Then we had a freak electrical surge the day before Thanksgiving that fried its board. I ran to a big box store, picked up a cheap "regular" WH to get us through the holiday, installed it, and all was well.
Spooky! I've been involved with THREE Holiday HWH failures, they all happened on Thanksgiving. . . I helped my brother swap his the day before, I had one die the day after, and I helped my dad when his died the day after. In every case the whole fam damily was there.

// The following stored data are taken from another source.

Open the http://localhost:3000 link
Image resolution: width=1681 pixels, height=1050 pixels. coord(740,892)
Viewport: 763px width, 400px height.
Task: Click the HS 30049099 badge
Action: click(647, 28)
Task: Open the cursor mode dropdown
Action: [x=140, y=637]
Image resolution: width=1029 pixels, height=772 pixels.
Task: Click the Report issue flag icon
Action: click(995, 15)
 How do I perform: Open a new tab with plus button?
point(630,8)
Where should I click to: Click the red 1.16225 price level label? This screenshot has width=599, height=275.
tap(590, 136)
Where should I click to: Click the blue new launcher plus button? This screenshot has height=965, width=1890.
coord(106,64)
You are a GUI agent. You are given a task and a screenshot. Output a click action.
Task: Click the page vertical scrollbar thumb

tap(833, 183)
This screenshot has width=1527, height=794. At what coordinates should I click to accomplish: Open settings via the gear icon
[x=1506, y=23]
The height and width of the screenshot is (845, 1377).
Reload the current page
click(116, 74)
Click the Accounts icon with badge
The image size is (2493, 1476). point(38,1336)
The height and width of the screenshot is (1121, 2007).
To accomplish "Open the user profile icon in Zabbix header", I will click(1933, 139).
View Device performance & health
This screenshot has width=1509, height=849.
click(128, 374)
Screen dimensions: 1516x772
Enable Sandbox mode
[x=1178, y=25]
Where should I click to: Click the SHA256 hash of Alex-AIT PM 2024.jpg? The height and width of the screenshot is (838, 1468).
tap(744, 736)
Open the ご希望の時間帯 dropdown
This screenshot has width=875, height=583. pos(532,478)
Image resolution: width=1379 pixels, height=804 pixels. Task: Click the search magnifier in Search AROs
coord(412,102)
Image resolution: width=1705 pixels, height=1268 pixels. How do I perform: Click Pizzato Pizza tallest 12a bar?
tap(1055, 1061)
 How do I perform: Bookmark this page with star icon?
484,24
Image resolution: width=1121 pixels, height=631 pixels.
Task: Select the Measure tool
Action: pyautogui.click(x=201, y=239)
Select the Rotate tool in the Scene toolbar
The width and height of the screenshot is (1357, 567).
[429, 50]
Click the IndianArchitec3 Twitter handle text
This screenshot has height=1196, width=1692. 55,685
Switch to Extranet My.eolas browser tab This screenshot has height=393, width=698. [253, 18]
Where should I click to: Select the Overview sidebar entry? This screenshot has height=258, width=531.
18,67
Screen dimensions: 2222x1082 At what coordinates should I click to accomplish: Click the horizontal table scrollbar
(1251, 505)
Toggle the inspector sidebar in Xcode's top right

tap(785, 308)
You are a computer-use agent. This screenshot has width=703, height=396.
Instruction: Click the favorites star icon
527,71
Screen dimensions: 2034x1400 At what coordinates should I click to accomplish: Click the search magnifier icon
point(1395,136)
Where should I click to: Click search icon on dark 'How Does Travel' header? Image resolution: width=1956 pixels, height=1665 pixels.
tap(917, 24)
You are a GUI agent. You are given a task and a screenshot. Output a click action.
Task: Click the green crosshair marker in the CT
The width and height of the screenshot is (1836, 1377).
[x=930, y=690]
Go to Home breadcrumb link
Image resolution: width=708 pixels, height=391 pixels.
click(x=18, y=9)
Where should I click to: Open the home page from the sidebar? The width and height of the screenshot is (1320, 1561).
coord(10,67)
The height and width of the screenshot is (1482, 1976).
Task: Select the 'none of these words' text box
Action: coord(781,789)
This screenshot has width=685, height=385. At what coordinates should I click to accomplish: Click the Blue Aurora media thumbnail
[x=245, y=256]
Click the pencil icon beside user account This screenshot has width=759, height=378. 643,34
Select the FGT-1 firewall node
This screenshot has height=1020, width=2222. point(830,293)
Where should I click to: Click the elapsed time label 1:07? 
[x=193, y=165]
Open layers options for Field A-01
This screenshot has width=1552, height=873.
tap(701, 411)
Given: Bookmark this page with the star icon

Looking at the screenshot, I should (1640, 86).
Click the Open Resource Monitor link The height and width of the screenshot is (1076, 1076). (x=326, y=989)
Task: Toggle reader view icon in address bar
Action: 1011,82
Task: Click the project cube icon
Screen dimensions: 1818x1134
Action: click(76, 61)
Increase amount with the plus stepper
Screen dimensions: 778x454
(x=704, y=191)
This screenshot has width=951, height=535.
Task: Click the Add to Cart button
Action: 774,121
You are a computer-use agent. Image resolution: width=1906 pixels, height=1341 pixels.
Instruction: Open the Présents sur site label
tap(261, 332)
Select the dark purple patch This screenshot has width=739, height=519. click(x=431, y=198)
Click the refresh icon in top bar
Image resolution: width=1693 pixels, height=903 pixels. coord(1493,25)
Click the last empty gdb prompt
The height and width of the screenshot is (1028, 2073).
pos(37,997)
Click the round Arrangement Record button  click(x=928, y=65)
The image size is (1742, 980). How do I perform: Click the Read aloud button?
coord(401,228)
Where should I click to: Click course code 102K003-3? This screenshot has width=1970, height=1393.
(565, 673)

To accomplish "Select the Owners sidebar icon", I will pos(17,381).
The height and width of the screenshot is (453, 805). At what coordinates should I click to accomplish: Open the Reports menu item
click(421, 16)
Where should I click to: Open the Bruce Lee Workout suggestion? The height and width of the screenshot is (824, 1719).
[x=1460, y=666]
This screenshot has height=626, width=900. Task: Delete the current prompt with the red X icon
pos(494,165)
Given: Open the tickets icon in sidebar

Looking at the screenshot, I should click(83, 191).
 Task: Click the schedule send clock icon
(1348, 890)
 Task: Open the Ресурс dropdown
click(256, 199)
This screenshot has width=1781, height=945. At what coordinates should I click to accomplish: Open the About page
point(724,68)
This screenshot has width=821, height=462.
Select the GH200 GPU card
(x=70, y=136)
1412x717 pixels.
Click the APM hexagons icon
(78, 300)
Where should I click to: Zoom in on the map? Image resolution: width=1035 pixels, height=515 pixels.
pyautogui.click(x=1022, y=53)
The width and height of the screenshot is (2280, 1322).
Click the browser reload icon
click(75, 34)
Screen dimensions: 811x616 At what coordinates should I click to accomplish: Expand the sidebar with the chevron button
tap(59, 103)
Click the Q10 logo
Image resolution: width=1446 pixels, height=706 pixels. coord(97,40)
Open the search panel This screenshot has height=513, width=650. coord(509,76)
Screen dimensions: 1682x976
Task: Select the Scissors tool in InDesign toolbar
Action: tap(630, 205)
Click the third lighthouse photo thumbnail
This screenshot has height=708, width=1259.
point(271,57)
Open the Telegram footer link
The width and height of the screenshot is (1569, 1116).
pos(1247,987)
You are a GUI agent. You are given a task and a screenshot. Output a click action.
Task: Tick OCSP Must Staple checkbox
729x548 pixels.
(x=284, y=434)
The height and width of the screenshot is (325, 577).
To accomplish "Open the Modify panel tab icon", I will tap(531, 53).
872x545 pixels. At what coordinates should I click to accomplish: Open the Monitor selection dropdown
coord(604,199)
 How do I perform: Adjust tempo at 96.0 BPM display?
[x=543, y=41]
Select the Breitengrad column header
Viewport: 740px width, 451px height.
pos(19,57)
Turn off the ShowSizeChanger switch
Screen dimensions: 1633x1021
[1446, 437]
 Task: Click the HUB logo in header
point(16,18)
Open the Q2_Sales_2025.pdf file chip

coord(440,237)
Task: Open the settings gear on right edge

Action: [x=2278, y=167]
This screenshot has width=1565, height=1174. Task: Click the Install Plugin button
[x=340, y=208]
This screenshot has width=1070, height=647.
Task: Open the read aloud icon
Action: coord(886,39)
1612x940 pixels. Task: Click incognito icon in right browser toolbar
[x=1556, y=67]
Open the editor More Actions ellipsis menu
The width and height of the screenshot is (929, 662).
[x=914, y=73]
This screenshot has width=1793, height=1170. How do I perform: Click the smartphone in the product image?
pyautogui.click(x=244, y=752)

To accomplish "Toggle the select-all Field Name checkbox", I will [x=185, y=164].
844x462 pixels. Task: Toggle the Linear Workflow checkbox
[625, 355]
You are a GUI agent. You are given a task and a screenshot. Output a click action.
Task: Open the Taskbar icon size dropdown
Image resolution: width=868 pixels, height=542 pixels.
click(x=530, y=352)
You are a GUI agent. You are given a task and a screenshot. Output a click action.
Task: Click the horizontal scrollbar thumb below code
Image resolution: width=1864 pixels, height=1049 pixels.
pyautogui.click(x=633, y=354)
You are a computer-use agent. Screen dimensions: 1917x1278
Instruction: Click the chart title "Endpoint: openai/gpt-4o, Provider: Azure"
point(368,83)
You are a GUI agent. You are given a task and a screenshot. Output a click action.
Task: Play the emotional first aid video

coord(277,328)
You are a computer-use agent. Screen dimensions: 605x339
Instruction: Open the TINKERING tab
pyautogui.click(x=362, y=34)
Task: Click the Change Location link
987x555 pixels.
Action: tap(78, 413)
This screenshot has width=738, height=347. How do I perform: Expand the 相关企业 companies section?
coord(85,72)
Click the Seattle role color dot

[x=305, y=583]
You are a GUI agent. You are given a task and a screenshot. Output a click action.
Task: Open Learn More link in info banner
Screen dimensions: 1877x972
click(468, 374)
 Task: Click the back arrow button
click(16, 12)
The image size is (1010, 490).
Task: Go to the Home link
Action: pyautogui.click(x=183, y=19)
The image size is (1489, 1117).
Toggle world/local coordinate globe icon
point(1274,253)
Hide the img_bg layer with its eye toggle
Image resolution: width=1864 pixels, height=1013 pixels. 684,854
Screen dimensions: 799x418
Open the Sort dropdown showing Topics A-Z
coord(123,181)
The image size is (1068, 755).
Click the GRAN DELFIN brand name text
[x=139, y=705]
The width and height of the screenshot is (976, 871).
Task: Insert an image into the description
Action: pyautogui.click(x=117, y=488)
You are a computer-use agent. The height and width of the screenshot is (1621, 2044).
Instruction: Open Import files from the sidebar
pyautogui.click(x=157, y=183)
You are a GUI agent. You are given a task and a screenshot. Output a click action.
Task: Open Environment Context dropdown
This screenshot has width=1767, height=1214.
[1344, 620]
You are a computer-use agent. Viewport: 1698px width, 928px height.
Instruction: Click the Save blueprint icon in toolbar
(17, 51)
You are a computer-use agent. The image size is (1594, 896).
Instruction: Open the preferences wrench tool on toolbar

That being said, I'd rather just have a bigger solar plant. IMNSHO, hot water heaters and clothes dryers are tough on demand, but in the grand scheme don't really use that much power, because you don't really run them all that much. Trying to tweak lower your power envelope kinda makes sense if your paying someone else, but once you CAPEX your solar plant to meet demand, I can't see the ROI of a more complex device. I flipped to the grid yesterday after a couple loads of laundry, the sun is refusing to shine, but I would have flipped even if the boss had not done three loads of clothes, so we are talking spending thousands for a couple of hours of power. OTOH, if it was critically important, I could have dumped the same money in a generator, and/or more batteries, and not flipped at all by simply deferring laundry, until solar production was better. My goal is to get my system up to the point where I don't have to deal with hyper-management of my power consumption.
At some point a HPHWH or HPDryer might be worth it, but the price needs to be 50% more not 5X more. Same argument with mini-splits. I have a fully ducted system with a 4T on the roof. I could spend $15K+ ripping all that out and putting in splits, but that would be dumb. If I was building new, I'm still not sure, there is a reason we starting putting central air in houses, and it was not because of efficiency. Instead, I would probably over-insulate, and get the most efficient standard split I could find.